EMOTIONS and applauds were on displays yesterday as  Pope Benedict XVI made  final general appearance to 150,000 people who gathered at the St. Peter’s Square, to say “Grazie!” – “Thank you.” to the crowd toting banners with the same inscription.

Today is the final day of his eight year Papacy which took a dramatic turn when he announced two weeks ago that he would step down by the end of the month.  He will meet with 115 cardinals this morning for a final time. The focus of the meeting will be on the election of a new pope.

Most of the cardinals from around the world will meet with Pope Benedict XVI, before he flies out with  helicopter to the papal residence at Castel Gandolfo, south of Rome.
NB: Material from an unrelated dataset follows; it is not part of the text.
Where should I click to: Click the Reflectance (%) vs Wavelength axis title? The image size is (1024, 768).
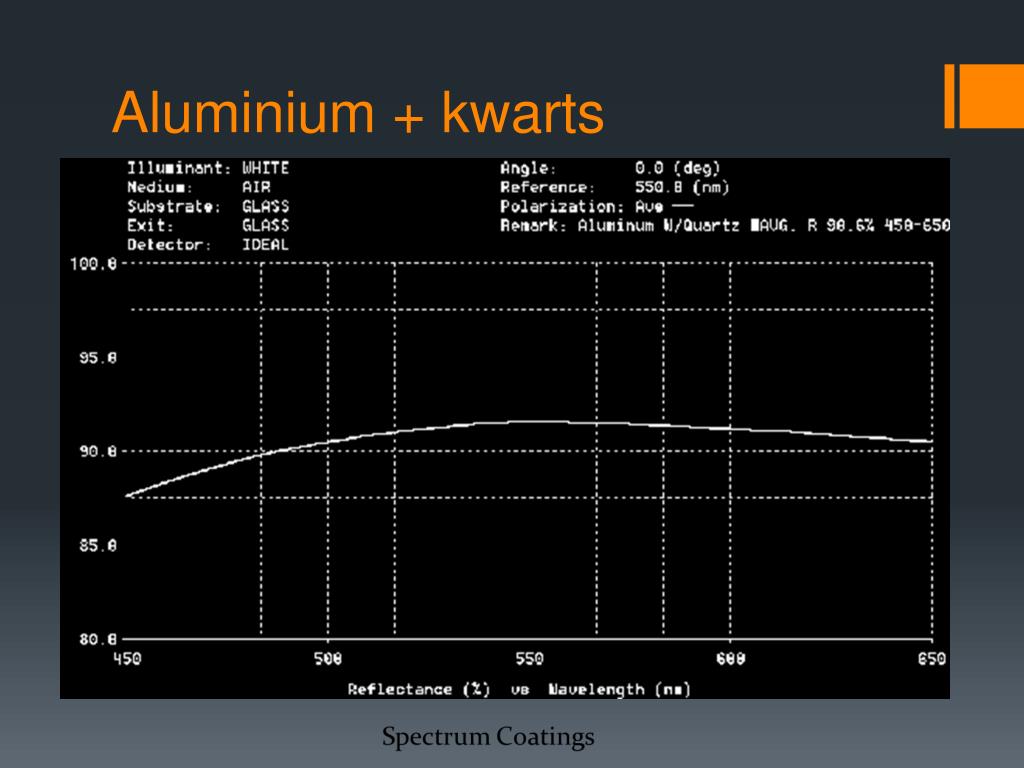pos(519,690)
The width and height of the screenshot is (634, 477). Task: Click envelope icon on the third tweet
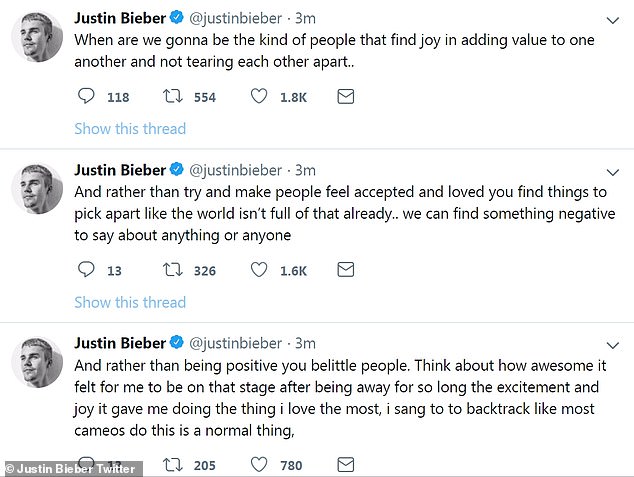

Pope Benedict XVI will stay at Castel Gandolfo for about two weeks, while his apartment inside Vatican City is set up. The apartment is believed to be in a monastery.

With chants of “Benedetto!” erupting  from the crowd, the mood was far more buoyant than during the Pope’s final Sunday blessing. Pope Benedict had said he decided to retire after realising that, at 85, he simply didn’t have the “strength of mind or body” to carry on.
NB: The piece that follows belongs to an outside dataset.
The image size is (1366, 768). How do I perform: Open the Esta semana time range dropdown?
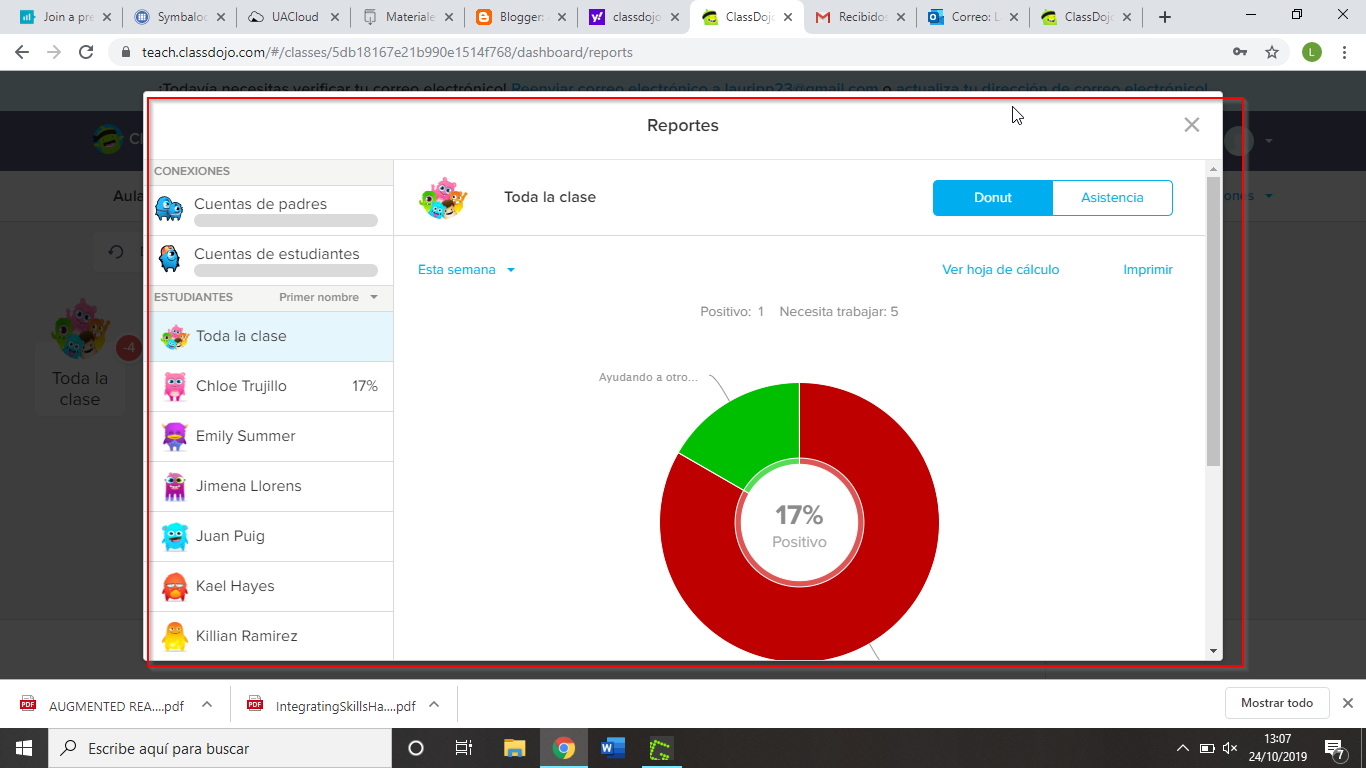click(466, 269)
Pope Benedict who becomes the  Bishop of Rome Emeritus from today thanked the people for respecting his decision to resign on grounds of failing strength and ailing health, but more important, reminding them that “it was time for a younger man to lead the Catholic Church into the future.

“To love the church means also to have the courage to take difficult, painful decisions, always keeping the good of the church in mind, not oneself,” Benedict said to thundering applause.

Reports said Pope Benedict clearly enjoyed the crowds, as he took a long victory lap around the square in an open-sided car and stopping to kiss and bless half a dozen children handed to him by his secretary.

The outgoing Pope said he  “never felt alone on the job but It was a great burden that God placed on his shoulders as a Pope.”

According to him when he was elected Pope on April 19, 2005, he questioned if God truly wanted it. “‘It’s a great burden that you’ve placed on my shoulders,’”

He thanked his cardinals and colleagues for their guidance and for “understanding and respecting this important decision.”.

He  recalled the joy and the light of his papacy and said that he saw a church that was alive.

He will lay aside the red “shoes of the fisherman” that have been part of his papal attire and wear brown loafers given to him by shoemakers during a trip to Leon, Mexico last year. He will wear a “simple white cassock”, Lombardi said.

His lead seal and his ring of office, known as the “ring of the fisherman”, will be destroyed according to Church rules, just as if he had died.